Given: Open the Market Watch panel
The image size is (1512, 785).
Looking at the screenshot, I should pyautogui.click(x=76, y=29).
* * *
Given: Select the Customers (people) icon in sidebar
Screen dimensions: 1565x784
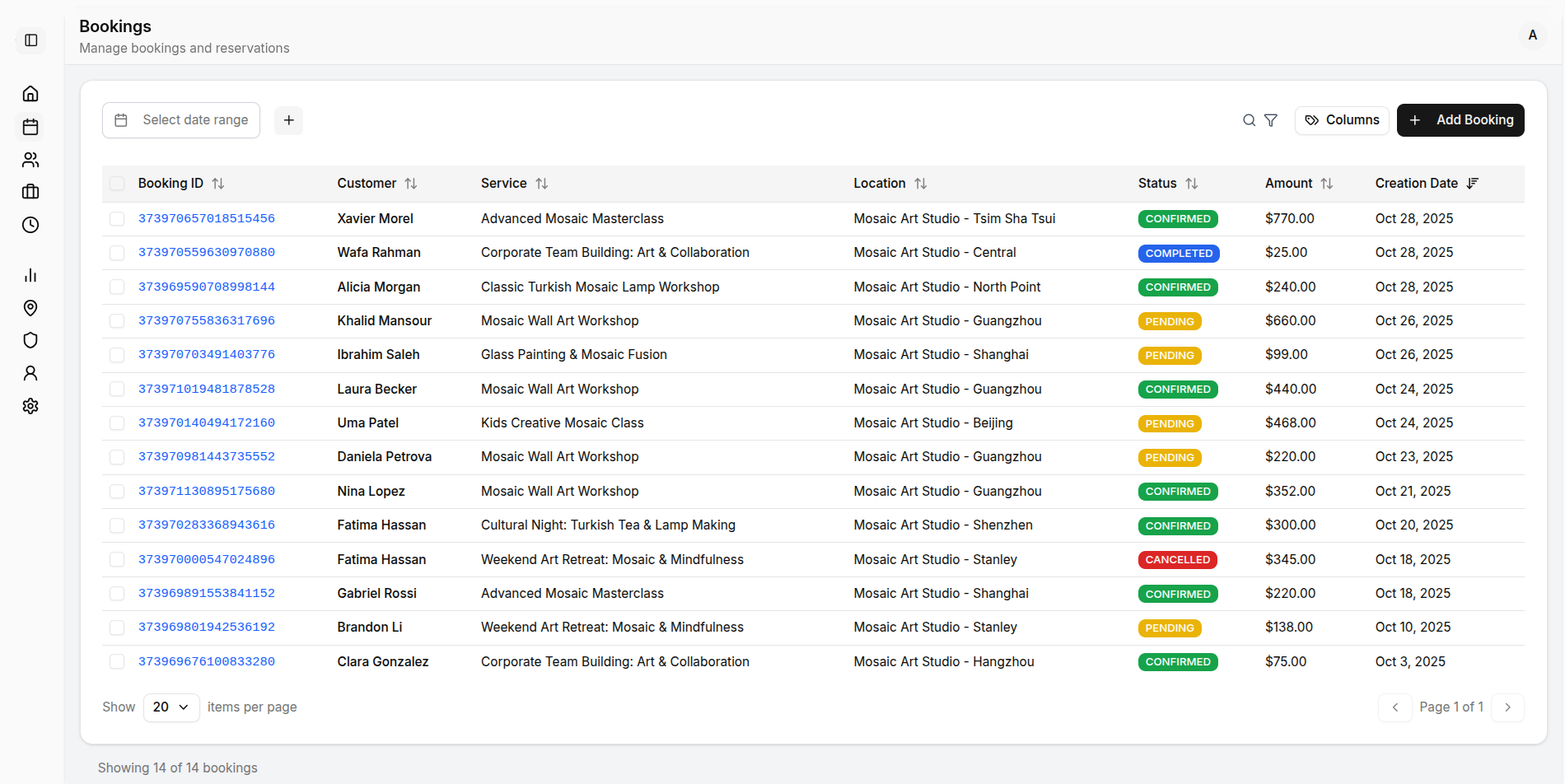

__Task description__. Gather each line of the listing that holds the string "Given".

__Solution for this task__.
Given: Open the Market Watch panel
Given: Select the Customers (people) icon in sidebar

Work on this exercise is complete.